• **PROBLEM TO SOLVE**: Check every line of the records below for the string "Tickets" and copy the ones that have it.

• **DATA SHOWN**:
━━━━━━━━

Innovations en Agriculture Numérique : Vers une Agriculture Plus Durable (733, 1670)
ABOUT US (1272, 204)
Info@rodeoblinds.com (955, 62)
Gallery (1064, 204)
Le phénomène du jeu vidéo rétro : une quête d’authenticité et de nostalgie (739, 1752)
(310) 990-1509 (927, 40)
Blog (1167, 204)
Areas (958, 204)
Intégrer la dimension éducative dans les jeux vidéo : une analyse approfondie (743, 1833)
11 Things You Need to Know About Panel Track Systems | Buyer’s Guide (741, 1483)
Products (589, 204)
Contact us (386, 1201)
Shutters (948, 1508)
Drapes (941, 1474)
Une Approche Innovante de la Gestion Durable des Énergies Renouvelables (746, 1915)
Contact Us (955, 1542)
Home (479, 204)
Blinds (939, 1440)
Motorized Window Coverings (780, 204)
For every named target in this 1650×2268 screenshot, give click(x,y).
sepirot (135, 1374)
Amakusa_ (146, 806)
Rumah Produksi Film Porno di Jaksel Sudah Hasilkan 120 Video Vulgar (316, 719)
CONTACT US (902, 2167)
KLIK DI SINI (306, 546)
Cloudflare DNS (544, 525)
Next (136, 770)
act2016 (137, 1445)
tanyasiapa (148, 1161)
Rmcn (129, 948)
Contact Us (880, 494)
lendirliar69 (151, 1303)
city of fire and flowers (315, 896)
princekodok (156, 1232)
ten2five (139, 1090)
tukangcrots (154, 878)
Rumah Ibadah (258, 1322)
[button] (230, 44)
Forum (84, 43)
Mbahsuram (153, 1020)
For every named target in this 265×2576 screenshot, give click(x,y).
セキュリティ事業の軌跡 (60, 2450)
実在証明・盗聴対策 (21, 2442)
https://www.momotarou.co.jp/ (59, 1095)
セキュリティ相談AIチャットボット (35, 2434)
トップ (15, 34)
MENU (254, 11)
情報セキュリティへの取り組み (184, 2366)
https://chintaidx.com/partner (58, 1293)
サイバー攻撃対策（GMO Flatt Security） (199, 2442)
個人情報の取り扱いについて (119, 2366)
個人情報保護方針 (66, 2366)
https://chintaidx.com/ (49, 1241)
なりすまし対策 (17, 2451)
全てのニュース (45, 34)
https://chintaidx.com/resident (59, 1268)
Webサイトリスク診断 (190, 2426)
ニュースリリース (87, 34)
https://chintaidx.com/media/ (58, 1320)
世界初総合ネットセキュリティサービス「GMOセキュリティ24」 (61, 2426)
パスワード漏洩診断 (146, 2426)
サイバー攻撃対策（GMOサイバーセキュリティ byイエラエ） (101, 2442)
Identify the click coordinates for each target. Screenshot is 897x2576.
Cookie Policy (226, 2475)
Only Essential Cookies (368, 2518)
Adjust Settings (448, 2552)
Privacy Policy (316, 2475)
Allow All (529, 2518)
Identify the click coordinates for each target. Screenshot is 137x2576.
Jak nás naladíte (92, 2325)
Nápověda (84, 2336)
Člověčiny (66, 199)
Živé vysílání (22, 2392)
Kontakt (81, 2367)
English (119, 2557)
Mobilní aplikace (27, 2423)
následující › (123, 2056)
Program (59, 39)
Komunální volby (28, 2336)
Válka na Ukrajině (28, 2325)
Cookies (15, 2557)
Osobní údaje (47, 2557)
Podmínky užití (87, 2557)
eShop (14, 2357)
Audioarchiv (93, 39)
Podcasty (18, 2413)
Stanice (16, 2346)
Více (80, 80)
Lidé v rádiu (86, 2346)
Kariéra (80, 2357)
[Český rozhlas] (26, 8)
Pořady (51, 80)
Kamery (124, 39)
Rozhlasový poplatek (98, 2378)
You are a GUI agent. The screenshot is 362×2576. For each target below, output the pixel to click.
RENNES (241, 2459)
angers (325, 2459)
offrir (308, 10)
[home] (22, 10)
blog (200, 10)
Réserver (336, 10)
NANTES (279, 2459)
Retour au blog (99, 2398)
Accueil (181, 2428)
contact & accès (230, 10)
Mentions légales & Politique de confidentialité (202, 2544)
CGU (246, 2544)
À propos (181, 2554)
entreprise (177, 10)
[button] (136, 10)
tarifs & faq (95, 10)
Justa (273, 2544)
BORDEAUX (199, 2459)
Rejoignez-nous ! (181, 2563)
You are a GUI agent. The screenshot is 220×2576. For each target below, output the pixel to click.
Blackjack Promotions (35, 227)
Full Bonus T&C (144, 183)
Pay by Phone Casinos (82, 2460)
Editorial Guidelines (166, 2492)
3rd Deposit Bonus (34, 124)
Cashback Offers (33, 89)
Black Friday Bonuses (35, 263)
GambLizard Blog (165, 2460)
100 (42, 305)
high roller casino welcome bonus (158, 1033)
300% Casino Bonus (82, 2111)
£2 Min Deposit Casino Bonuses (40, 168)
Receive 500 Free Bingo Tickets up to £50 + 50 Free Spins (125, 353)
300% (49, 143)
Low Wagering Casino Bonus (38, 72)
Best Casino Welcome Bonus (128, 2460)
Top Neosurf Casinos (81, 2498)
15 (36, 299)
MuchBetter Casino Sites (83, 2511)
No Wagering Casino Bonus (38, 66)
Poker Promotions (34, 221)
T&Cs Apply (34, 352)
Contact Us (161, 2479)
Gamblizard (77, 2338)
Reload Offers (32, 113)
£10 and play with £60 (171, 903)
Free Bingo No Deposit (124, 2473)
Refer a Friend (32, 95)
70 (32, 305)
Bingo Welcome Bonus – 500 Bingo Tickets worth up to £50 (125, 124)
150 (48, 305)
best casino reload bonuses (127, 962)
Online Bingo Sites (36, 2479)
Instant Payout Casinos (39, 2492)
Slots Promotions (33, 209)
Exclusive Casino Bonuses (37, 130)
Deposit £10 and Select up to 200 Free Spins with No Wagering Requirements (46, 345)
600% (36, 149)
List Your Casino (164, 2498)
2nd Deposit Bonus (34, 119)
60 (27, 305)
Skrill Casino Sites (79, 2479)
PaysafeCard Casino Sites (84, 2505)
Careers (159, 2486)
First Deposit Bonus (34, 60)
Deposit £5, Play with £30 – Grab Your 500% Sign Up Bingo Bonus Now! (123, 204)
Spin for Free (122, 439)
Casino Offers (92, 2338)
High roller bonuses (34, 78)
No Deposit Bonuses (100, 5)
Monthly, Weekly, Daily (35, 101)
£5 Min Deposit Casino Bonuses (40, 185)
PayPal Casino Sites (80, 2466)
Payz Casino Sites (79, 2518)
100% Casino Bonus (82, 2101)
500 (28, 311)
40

━━━━━━━━

• **REPLY**:
Receive 500 Free Bingo Tickets up to £50 + 50 Free Spins (125, 353)
Bingo Welcome Bonus – 500 Bingo Tickets worth up to £50 (125, 124)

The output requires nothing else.